Under the assumption that his ability has not changed, the probability of making a shot remains 0.55. We will check the probability of making 4 consecutive shots to see if it is so low that it would suggest a change in ability. The null hypothesis is that his shooting percentage has not changed. The alternate hypothesis is that his shooting percentage has increased.

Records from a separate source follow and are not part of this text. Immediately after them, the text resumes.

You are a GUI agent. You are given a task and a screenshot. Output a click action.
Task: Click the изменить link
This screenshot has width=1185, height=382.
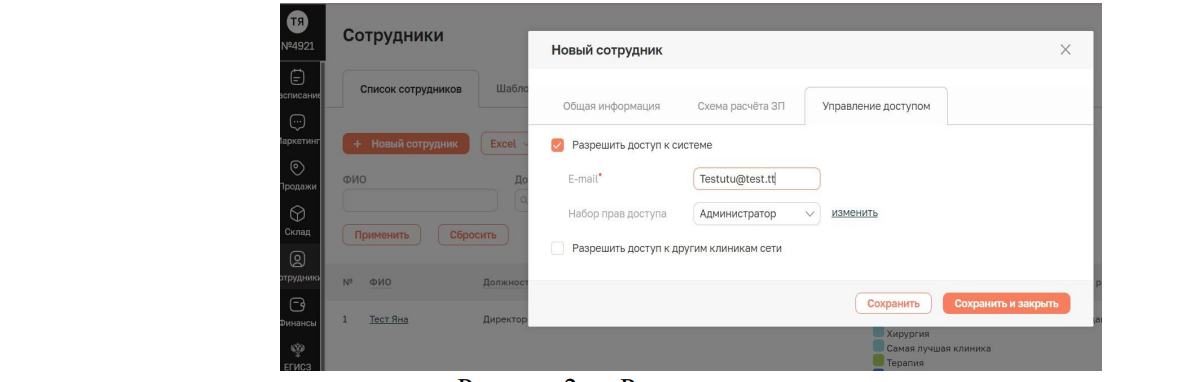click(855, 213)
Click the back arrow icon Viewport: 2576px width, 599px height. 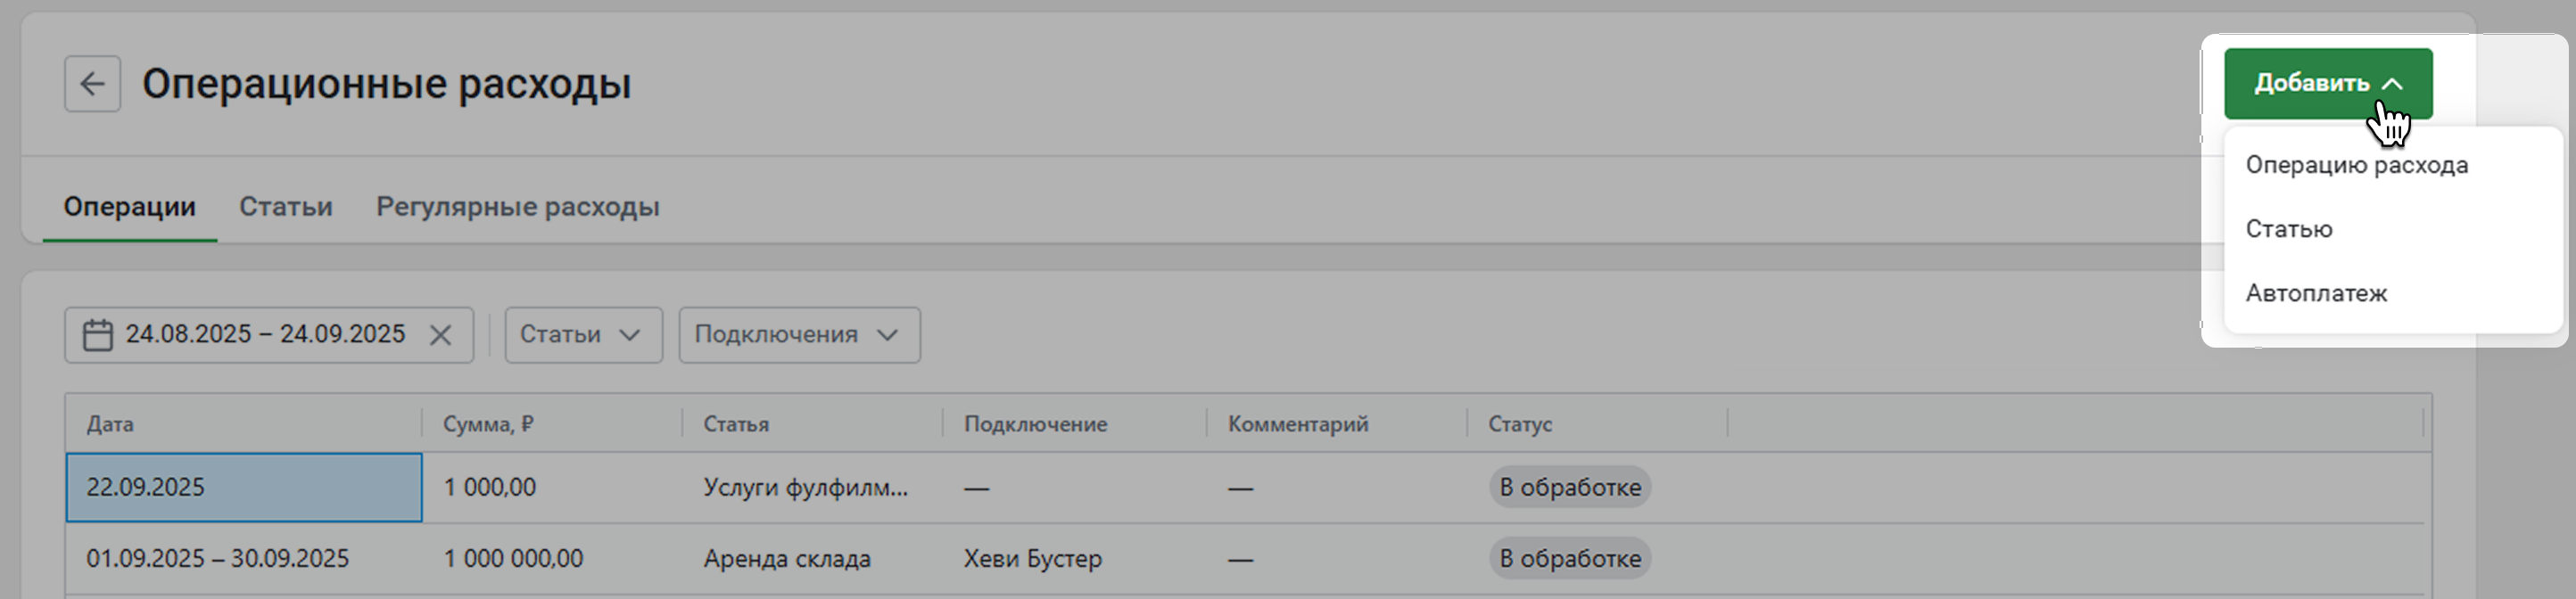tap(92, 84)
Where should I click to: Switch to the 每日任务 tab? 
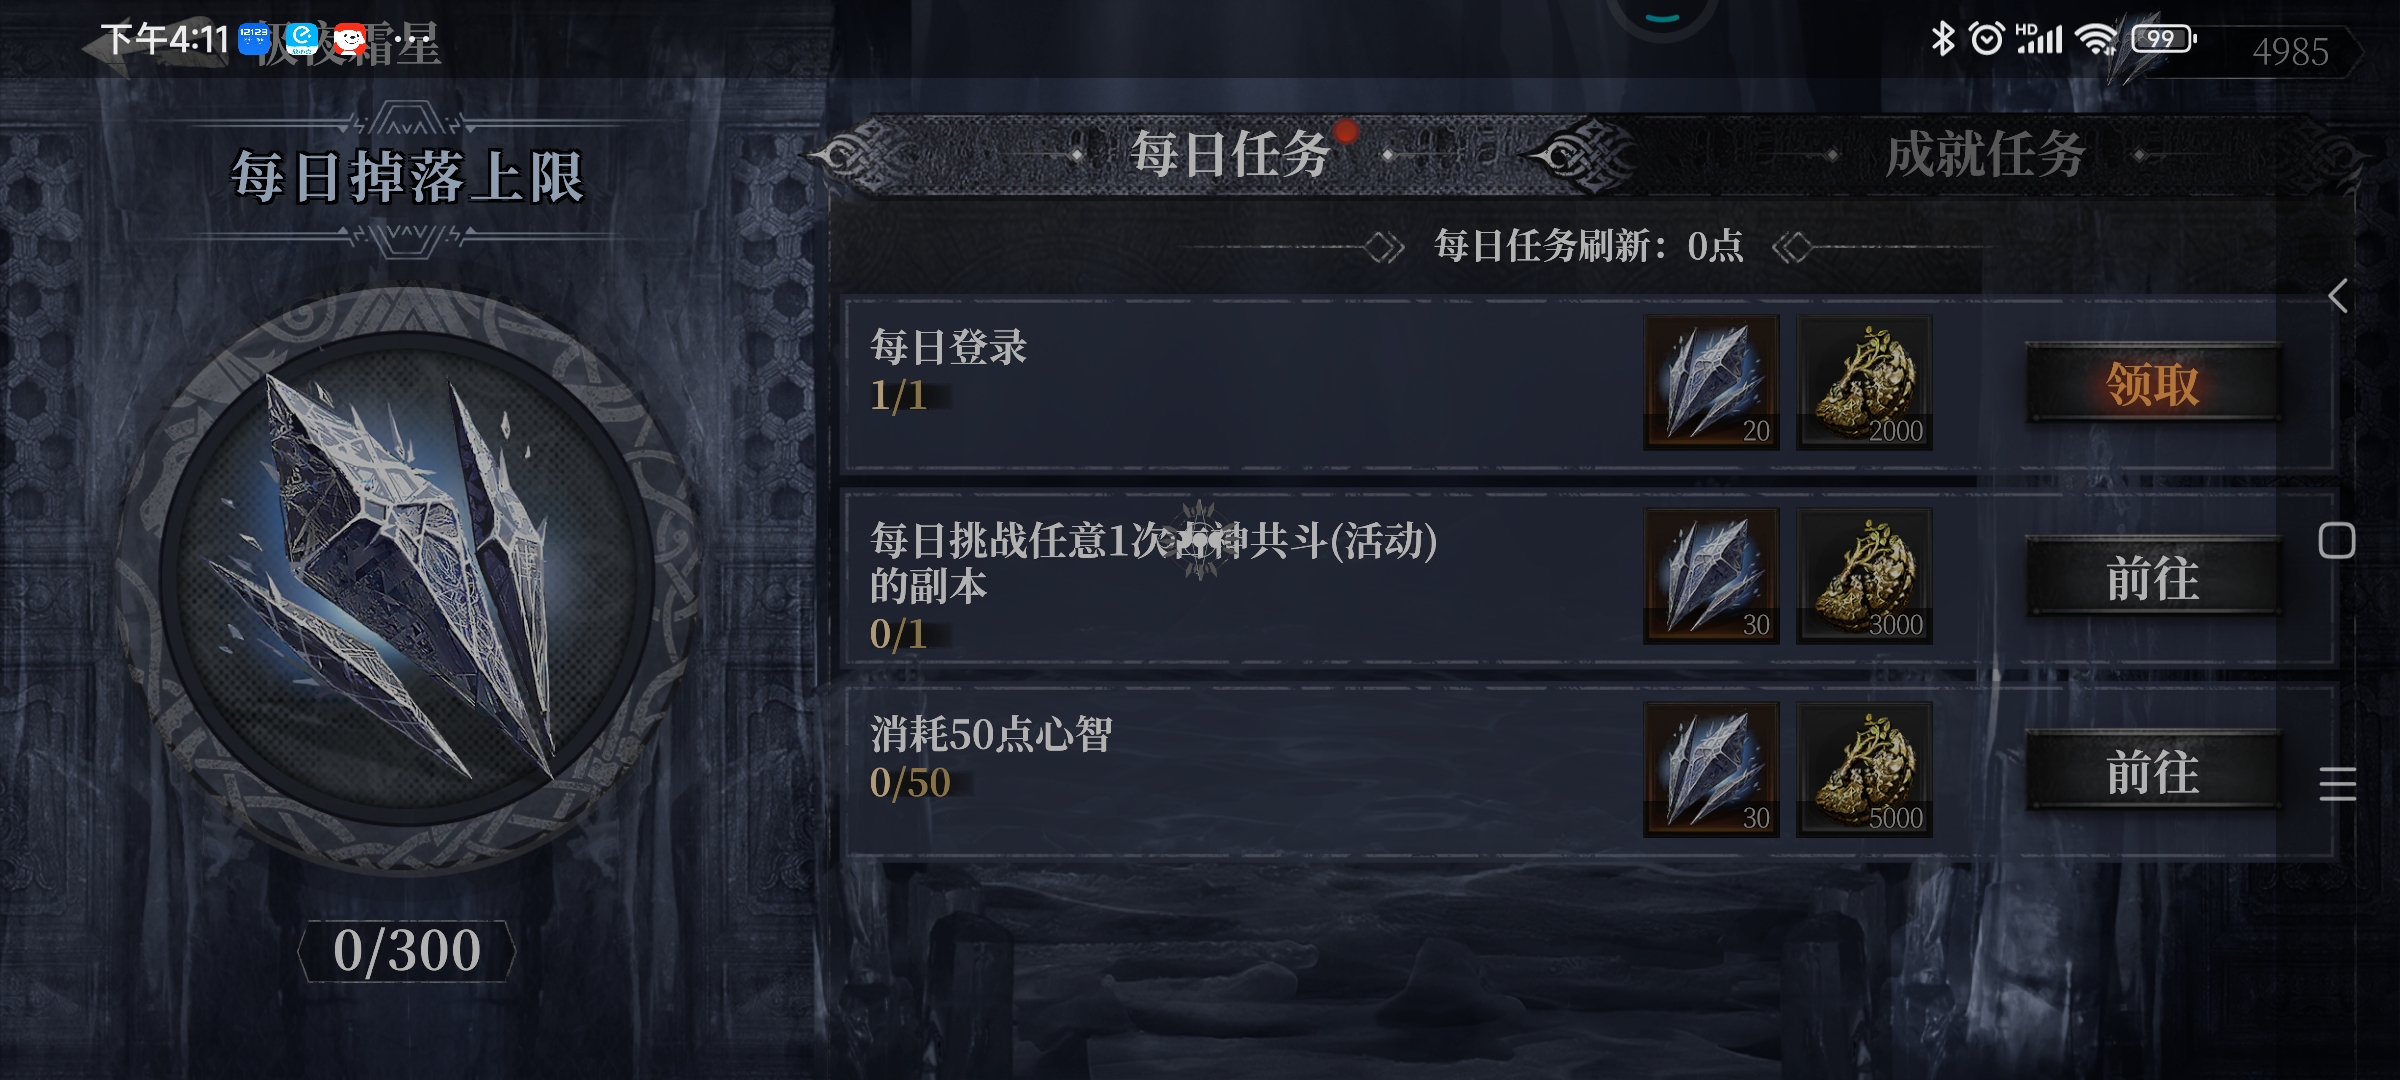pyautogui.click(x=1230, y=155)
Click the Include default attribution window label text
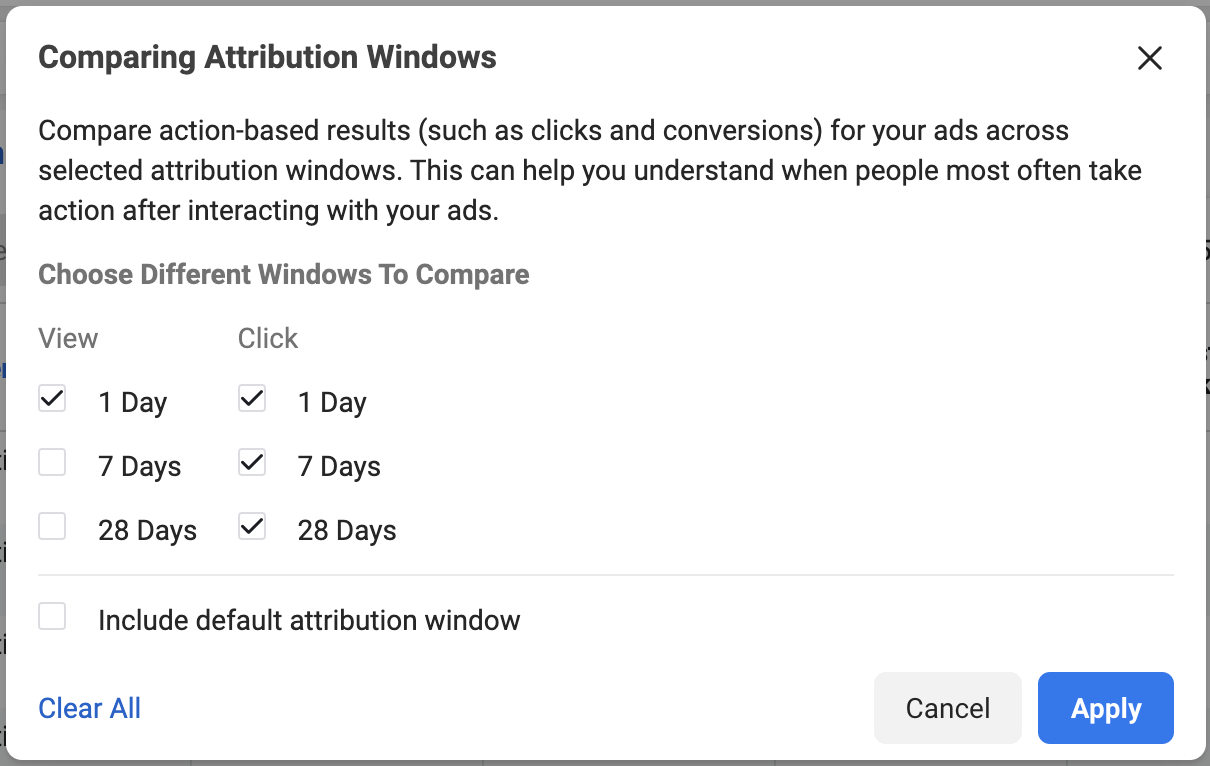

Calculate the Probability of the Streak

If the player takes his free throw shots independently, the probability of making 4 consecutive shots (4 successful events in a row) is calculated as: \( 0.55^4 \).

Compute the Value

Calculate the value using the probability: \( 0.55^4 = 0.0915 \). This means the probability of making 4 shots in a row is about 9.15%.

Evaluate the Evidence

A 9.15% probability of making 4 shots in a row, while not very high, is not exceptionally rare or unusual. Generally, a probability threshold (such as 5% or lower) is used to determine if an event is statistically significant.

Conclusion

Since 9.15% is higher than typical significance thresholds, this streak does not provide strong evidence of a change in the player's probability to make shots. Rather, it falls within the expected variability of his performance.

Key concepts

Null Hypothesis

In statistics, we often start by assuming that nothing has changed. This is known as the null hypothesis. It is a default position that suggests there is no effect or no difference. In our basketball example, the null hypothesis states that the player's skill level has not improved, despite making four consecutive shots. His success rate remains at 55%, as it usually is. Understanding the null hypothesis helps set a clear starting point for analysis. If evidence is to suggest otherwise, this hypothesis must be statistically challenged and potentially rejected. It's like assuming every coin you flip is fair unless proven otherwise. This approach helps to avoid premature conclusions about changes in skill or other phenomena. The opposite of the null hypothesis is the alternative hypothesis, which suggests that the embedded pattern observed (like the streak in shots) is due to a change in skill or probability of success. Evaluating these hypotheses will require further statistical methods to determine whether the evidence against the null is strong enough to make a change.

Statistical Significance

Statistical significance is a tool we use in statistics to decide whether our observations are meaningful. The term itself refers to the likelihood that our results are not just due to random chance. For our basketball player's case, statistical significance would help determine if making 4 shots in a row is simply luck or a sign of improved skill. To assess this, we look at certain thresholds known as significance levels, typically set at 5% (0.05). This means that if the likelihood of the observed event (or something more extreme) happening is less than 5%, we might consider the event statistically significant. Applying this concept, the player's 9.15% probability of making four consecutive shots doesn't cross the typical threshold of 5%. This implies the event isn't statistically significant enough to claim a change in his probability of success. In essence, while making 4 shots might be noteworthy, it doesn't necessarily indicate a shift in ability.

Probability Calculations

Probability calculations involve using numbers to describe the likelihood of an event happening. For the basketball player, we calculated the probability of hitting four consecutive shots based on his usual success rate.Using the formula for independent events, the probability of making a single shot is 0.55 or 55%. When calculating the chance of making four shots in a row, we multiply his success rate for each shot:\[0.55 \times 0.55 \times 0.55 \times 0.55 = 0.55^4 = 0.0915\]This results in about a 9.15% chance of him achieving this streak. Each shot is considered independently, assuming his performance doesn’t influence subsequent attempts. These calculations help in understanding whether certain results (like the 4-success streak) are to be expected from random variability or possibly indicative of improved player performance. It offers a mathematical way to weigh "luck" against "actual performance changes."